» EJERCICIO PROPUESTO A
Actualiza el pasaje del texto sobre la detención de Cemeí Verdía que va desde "La detención exhibe" hasta "La Familia Michoacana." y reemplaza "cárteles" por "grupos criminales".
» EJERCICIO PROPUESTO B
Enumera a todas las personas que el texto sobre la detención de Cemeí Verdía menciona con nombre propio.

Se calcula que al menos dos helicópteros y cerca de 500 elementos de las fuerzas federales, participaron en la aprehensión de Cemeí Verdía, de 35 años. Lo arrestó la Policía Ministerial del Estado por poseer armas de uso exclusivo del Ejército.
La detención exhibe el fracaso del desarme que el Gobierno federal ha tratado de llevar a cabo en Michoacán, el cuarto Estado con más homicidios en México (registra 1.114 en lo que va de 2015). La entidad vio levantarse en armas a centenares de personas en 2013 para combatir el avance de cárteles del narcotráfico como Los Caballeros Templarios y La Familia Michoacana.
En enero de 2014 el presidente Enrique Peña Nieto envió a uno de sus hombres de confianza a pacificar el Estado. Alfredo Castillo trató de meter en cintura a las llamadas autodefensas. Creó Fuerza Rural, una nueva policía local. Uniformó a los improvisados agentes y registró sus armas ante la Secretaría de la Defensa. Aquellos que se mantuvieron al margen del acuerdo fueron castigados, como José Manuel Mireles, un carismático líder que hoy se encuentra en prisión.
Cemeí había sido uno de esos civiles que sacaron las armas para pelear contra los narcos. “El Gobierno le entregó un vehículo, tenemos documentos de que le dieron armas de cargo y su alta como policía. Que no vengan ahora a decir que es un pistolero desconocido”, señala su abogado, Ignacio Mendoza.
La defensa de Verdía ha llamado a declarar a Alfredo Castillo. “El acuerdo al que llegó con las autodefensas fue de palabra. Todo lo que hizo fue fuera del marco de la ley, por lo que no puede haber sanción”, dice Mendoza. “O liberan a Cemeí o todos los que están armados se van a la cárcel”.

» DATOS MOSTRADOS

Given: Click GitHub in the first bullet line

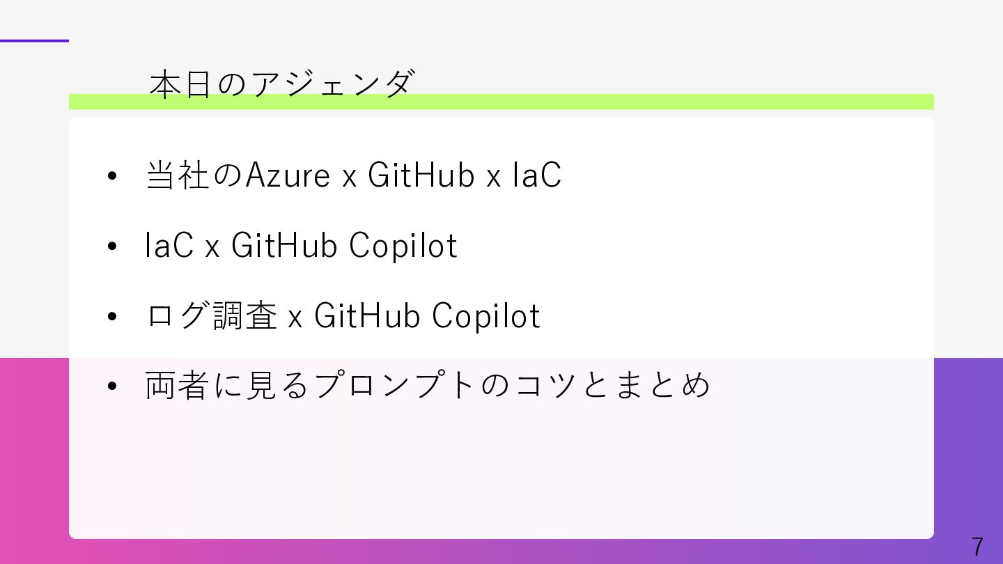Looking at the screenshot, I should 421,175.
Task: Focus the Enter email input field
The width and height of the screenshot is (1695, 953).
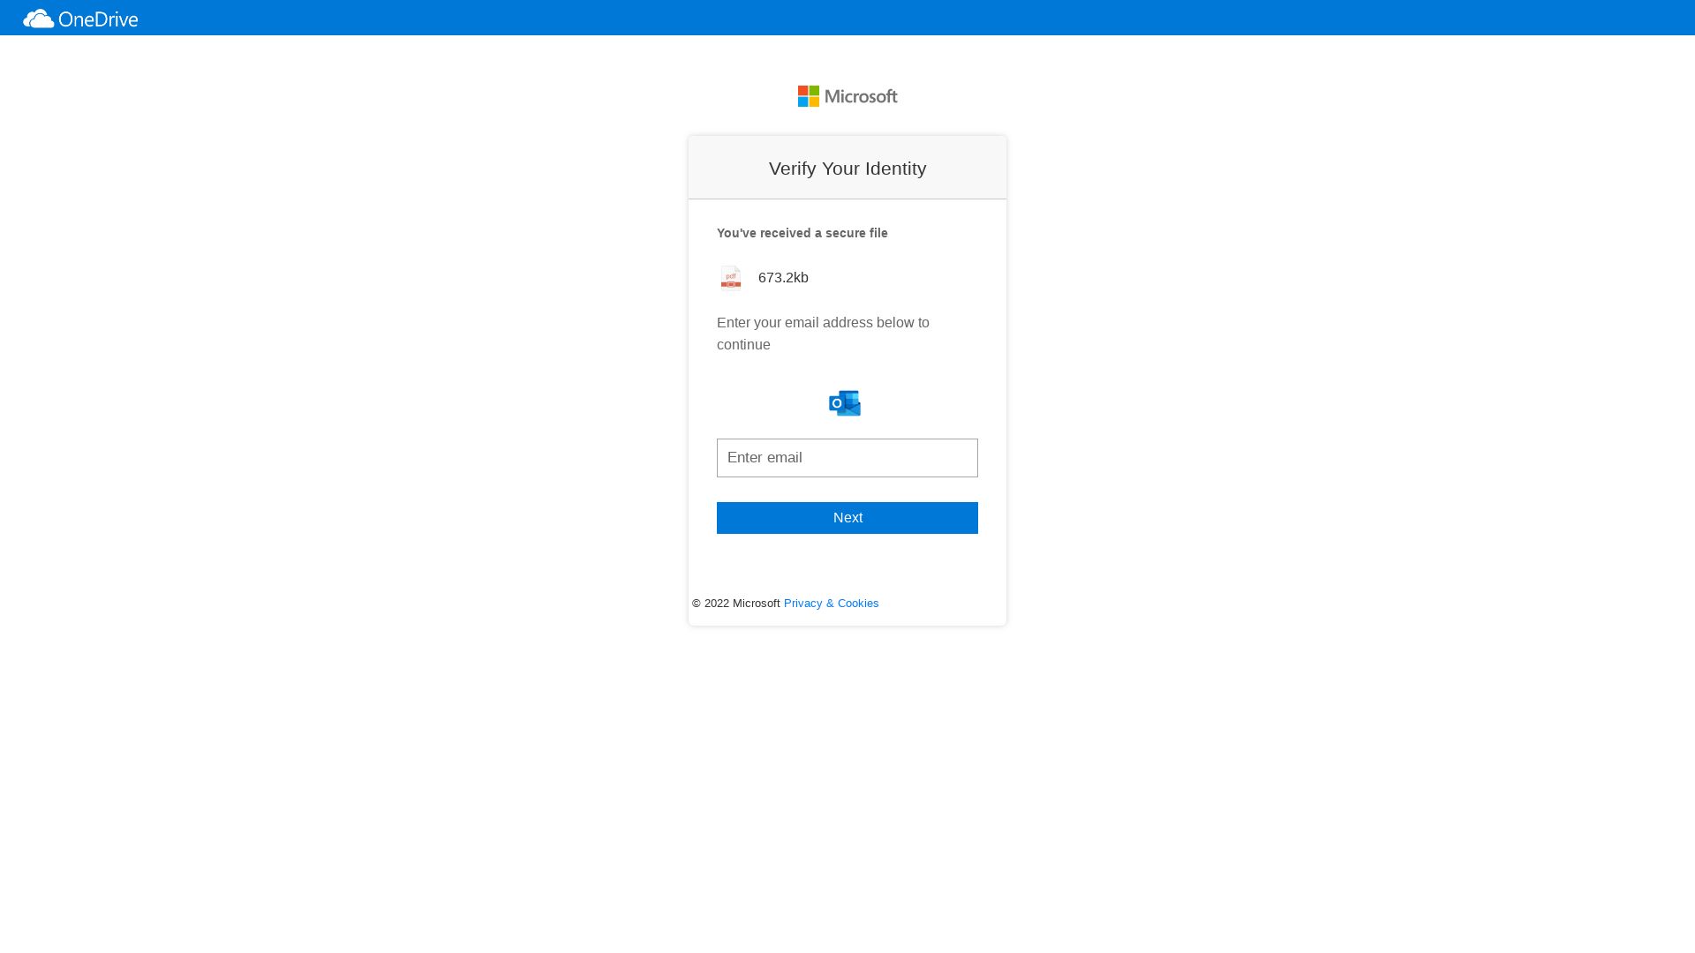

» RESPUESTA DEL EJERCICIO A
La detención exhibe el fracaso del desarme que el Gobierno federal ha tratado de llevar a cabo en Michoacán, el cuarto Estado con más homicidios en México (registra 1.114 en lo que va de 2015). La entidad vio levantarse en armas a centenares de personas en 2013 para combatir el avance de grupos criminales del narcotráfico como Los Caballeros Templarios y La Familia Michoacana.

» RESPUESTA DEL EJERCICIO B
- Cemeí Verdía
- Enrique Peña Nieto
- Alfredo Castillo
- José Manuel Mireles
- Ignacio Mendoza